While I am not a big fan of Microsoft, I do like a couple of their products and have to use their Windows platform quite a bit. My IBM ThinkPad X41, for instance, uses Windows XP, and while I grumble frequently about how bloated an OS it can be, the version that is installed on the machine (apparently the For Legacy Products version) is pretty nimble and somewhat thinner. My older ThinkPad, the 760XD, runs Windows 98SE, mainly to be a backup for my Jornada.
Which brings me to my main point. The Jornada uses Windows CE, as does my little subnotebook. The version found on the subnote is 6.0, the latest. Windows CE is an interesting product. For one, it is light, no doubt due to its primary mission of being used on "gadgets"; PDA's, smart phones and portable computers. It is almost always ROM based, and always boots very quickly.
It is almost a forgotten product, or at best the target of abuse.

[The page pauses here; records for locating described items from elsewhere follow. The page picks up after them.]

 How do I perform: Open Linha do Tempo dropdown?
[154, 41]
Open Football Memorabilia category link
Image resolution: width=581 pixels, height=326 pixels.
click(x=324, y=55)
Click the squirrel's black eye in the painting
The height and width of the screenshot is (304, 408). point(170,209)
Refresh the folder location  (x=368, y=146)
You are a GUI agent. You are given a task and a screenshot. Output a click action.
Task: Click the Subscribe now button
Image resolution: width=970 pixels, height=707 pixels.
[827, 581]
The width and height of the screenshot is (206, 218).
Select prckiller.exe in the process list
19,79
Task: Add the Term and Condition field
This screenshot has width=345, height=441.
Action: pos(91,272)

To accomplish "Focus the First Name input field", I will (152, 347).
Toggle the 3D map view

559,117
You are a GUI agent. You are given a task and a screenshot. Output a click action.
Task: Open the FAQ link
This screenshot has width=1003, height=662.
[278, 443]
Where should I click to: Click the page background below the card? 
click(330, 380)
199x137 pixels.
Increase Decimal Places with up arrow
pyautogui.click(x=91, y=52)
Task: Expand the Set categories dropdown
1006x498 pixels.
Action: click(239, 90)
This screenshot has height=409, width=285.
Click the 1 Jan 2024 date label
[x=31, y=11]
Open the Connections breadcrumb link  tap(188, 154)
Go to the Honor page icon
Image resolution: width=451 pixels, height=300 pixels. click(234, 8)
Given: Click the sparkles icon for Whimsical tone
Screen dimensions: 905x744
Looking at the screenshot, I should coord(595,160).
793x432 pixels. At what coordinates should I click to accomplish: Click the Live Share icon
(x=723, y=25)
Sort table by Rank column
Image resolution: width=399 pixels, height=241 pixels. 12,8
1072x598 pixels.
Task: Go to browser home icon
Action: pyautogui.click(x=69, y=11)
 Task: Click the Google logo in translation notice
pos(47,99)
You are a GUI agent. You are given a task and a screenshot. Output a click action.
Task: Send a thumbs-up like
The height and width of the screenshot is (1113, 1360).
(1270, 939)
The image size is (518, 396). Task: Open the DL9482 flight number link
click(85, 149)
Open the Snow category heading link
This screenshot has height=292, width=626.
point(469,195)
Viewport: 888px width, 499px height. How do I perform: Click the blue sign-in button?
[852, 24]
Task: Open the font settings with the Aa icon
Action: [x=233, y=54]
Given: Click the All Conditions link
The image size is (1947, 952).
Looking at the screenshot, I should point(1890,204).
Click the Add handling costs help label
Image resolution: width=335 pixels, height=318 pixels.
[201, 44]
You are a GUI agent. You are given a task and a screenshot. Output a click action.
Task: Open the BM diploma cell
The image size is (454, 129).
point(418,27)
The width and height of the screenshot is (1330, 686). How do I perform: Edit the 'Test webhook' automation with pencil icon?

Yet, it was the operating system that was chosen for these subnotebooks that are flooding the market at usually less than $150 a unit. As I write these words, they are beginning to develop a small, cult-like following. These computers are selling.
But for some reason, the rest of the world hasn't noticed, it seems.
It no doubt has to do with price. These computers are viewed as cheap, after all. The one I own, however, works flawlessly.
What they need are applications. Note; I say "applications", not apps. They could also use slightly better support, but again, for the price, that may be a long shot. Based upon what I've read, developing Windows CE applications is not that hard, and I may yet give it a shot.
The open source community has also noticed these computers. The Android OS is already an alternative operating system for them (in some places, apparently, you can buy them with Android already installed). Debian has also been ported; how long will it be before Ubuntu develops a gadget version, I wonder.
But the thing is, there is room for development here. These little machines have plenty of potential. Their distributors seem to be missing the point and a real opportunity.